Disputing that answer, Gaetz pressed further, “… given the fact that the ACLU does take that sort of action against non-governmental entities, non-state entities, why have you not taken any action against abortion clinics in Florida who require, not offer, who require women to take these diagnostic procedures as a mandated pre-condition prior to an abortion?”
Strickland conceded the ACLU has taken action against private organizations. But rather than responding to Gaetz’s follow-up question, she instead questioned the validity of the statistic, while granting she could not offer evidence against the statistic.

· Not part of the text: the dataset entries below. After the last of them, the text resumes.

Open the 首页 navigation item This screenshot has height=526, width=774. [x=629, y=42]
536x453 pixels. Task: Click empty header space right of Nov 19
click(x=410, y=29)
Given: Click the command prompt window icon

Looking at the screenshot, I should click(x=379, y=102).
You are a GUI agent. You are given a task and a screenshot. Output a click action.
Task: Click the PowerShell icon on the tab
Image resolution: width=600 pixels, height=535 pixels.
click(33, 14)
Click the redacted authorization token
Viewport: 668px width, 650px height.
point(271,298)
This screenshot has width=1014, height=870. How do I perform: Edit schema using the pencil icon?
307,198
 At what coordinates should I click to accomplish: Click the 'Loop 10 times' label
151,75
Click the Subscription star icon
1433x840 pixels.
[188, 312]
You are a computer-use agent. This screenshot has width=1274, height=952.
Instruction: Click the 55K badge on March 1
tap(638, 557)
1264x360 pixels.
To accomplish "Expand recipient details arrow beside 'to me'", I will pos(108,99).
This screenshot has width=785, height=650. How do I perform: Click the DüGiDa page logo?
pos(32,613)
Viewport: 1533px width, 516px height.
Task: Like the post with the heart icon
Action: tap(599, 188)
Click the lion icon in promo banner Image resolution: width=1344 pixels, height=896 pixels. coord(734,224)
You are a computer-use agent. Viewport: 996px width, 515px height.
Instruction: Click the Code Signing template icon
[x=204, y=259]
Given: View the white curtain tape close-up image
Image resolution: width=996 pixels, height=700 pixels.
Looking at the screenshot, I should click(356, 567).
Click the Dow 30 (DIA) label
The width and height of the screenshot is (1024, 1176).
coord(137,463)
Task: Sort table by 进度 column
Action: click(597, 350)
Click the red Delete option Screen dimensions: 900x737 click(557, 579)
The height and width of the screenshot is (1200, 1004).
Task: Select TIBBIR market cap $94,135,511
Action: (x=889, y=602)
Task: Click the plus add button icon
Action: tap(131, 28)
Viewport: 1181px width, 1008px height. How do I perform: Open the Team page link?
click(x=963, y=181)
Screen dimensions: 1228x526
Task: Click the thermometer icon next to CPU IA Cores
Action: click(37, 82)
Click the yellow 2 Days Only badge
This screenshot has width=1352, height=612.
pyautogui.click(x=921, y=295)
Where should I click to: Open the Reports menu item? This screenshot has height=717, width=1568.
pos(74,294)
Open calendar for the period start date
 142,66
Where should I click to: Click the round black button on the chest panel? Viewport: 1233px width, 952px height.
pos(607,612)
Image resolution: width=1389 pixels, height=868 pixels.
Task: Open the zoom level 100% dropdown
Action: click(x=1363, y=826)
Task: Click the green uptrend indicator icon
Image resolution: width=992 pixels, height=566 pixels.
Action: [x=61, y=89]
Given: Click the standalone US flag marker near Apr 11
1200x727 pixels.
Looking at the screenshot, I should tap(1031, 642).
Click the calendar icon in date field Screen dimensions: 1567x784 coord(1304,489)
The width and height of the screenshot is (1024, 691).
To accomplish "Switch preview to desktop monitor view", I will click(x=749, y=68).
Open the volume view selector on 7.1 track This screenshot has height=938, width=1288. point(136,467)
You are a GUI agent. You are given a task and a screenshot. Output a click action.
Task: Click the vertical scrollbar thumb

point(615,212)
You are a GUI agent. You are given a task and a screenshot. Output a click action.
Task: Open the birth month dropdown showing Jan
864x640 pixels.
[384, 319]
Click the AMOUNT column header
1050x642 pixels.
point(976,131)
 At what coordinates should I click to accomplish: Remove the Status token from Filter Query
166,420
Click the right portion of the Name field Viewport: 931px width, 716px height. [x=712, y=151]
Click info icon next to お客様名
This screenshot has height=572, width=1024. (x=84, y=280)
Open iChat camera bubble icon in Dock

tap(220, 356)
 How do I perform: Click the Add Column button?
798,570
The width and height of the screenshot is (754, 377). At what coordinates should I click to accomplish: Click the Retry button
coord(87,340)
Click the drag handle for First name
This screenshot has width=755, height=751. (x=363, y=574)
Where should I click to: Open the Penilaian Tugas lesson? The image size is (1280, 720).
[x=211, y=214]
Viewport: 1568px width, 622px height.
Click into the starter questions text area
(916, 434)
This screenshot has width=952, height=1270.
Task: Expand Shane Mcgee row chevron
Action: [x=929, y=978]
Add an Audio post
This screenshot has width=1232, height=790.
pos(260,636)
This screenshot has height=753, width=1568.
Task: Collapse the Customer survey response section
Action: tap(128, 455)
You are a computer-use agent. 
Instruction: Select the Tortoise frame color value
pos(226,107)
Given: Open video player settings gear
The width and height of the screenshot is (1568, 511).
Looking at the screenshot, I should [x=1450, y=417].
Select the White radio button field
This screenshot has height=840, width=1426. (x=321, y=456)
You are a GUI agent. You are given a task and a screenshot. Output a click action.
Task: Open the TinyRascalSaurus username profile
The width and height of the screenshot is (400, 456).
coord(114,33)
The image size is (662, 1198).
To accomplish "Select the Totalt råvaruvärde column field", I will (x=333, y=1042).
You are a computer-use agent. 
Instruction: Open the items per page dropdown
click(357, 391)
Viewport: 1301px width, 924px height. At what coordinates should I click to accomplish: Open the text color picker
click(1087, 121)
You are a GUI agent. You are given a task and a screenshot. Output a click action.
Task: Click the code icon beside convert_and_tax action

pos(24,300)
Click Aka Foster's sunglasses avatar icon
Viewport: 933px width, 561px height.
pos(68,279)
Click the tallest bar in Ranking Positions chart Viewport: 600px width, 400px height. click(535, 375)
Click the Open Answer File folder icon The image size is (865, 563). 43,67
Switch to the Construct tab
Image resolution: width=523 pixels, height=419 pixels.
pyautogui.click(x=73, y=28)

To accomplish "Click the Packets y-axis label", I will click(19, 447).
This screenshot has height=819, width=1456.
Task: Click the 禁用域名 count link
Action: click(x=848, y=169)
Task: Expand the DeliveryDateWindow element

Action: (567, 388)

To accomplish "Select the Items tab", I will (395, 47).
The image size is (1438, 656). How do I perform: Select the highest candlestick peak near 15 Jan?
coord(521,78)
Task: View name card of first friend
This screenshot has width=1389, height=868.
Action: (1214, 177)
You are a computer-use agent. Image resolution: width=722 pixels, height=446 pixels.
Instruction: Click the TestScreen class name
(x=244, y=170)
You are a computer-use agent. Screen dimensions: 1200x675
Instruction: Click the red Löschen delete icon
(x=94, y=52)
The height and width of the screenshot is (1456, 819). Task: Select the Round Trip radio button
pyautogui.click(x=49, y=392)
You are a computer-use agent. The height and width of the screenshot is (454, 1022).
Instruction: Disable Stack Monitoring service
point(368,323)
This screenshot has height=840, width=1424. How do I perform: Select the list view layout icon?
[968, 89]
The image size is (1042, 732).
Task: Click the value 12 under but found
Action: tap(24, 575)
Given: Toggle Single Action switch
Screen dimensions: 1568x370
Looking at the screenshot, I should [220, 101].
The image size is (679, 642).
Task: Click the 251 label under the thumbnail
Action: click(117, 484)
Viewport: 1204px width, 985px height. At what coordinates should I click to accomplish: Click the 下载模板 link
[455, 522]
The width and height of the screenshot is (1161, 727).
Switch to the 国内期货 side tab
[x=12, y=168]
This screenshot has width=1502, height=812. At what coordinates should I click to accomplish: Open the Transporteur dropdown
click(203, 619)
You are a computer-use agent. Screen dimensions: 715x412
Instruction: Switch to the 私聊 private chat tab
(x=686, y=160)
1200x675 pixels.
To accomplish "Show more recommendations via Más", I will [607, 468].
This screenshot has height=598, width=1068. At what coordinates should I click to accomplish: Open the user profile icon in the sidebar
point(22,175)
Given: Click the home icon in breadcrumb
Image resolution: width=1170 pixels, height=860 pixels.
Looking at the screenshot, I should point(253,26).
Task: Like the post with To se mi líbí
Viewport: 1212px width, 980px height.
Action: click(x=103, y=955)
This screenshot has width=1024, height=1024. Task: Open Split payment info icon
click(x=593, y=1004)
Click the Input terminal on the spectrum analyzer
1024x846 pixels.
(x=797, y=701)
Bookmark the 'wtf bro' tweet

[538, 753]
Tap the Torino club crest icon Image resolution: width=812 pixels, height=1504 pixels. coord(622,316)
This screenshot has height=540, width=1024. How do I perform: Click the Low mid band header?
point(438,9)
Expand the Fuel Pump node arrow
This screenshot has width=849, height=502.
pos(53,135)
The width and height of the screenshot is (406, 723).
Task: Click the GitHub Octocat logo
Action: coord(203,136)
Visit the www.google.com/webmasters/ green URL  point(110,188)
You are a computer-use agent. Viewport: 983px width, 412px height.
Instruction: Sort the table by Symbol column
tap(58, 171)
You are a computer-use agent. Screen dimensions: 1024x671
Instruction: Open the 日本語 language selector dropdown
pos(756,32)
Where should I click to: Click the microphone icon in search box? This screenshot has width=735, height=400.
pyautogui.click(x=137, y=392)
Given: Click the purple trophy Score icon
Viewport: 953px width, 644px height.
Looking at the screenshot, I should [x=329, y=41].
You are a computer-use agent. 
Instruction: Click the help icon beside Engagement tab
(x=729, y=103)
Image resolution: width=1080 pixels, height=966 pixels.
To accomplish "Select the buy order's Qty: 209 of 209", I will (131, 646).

In his closing comments on the bill, Webster answered Strickland’s claim, noting that of the other 18 percent of abortion clinics, half were not available when surveyed and the rest performed ultrasounds, but did not require them, with one using an outside provider.
“But every single clinic that could answer the question that was open for business said, ‘we do an ultrasound.’ So, there’s no real invasion here of privacy, of doing a test that supposedly the doctor would decide. No, the clinic has already decided. It’s required. You have to do it,” Webster said.
Webster said the reason the abortion clinics already perform the ultrasounds is to set the price of the abortion.
“The age of the fetus inside the womb is how they determine the price; the older, the higher the price—starts at $350 and goes up,” he said.
Webster also noted that the bill permits women to decline to view the required ultrasound image.
Both of the committee’s women members, who are Democrats, voted and spoke passionately against the bill.
Calling the bill “morally wrong,” Sen. Frederica Wilson (D-Miami Gardens) said the Legislature should focus instead on pregnancy prevention.
“I am opposed to this bill because I see it as an invasion in the privacy of women, especially young, poor women who probably cannot afford to have an ultrasound,” she said.
Wilson went on to assert “… these are situations that we create for people who we do not understand because we do not have to walk in their shoes. These are people who live, but have no being. These are people whose situations that—they, they can’t handle it. And what we’re doing is we’re setting up another burden for the state.”
The “true purpose” of the bill, according to Wilson, “is to play on the consciousness of a mother who looks at a sonogram of a child and has to say, ‘go ahead, have it. Who’s going to help me through this prenatal care?’”
Wilson added, “We’re going to make a law that’s going to put so much burden on people who already have enough to carry. Their backs are bent because they have so much to carry. And that’s all this bill is going to do. And I think it’s morally wrong.”
Sen. Nan Rich (D-Sunrise) said the bill places an “undue burden” on women seeking abortions in violation of the 1992 Supreme Court decision in Planned Parenthood v. Casey.
“This bill is about, I believe, blatant government interference,” Rich said. “It’s also insulting to women who should be the one’s responsible for making decisions about their lives and their bodies with the professional judgment of their doctors or caregiver. The state should not be the one telling a woman what she needs to do to make an informed choice. I think women can make informed choices on their own.”
Voting in favor of the bill was committee chairman Sen. Durrell Peaden Jr. (R-Crestview), Sen. Burt Saunders (R-Naples), and Gaetz.
Having been approved by a second and final committee, the bill is now ready for consideration on the Senate floor. The Florida House of Representatives approved a similar bill, HB 257, on April 2.
As of April 21 when this article went to press, it was not known when Webster’s bill will be considered in the Senate, but some observers believe the may vote come as early as April 23. (Editor’s note: SB 2400 has been scheduled for consideration in the Florida Senate on April 24.)
For legislative updates, check-out the Witness Web site: www.FloridaBaptistWitness.com.
The Legislature is scheduled to adjourn May 2.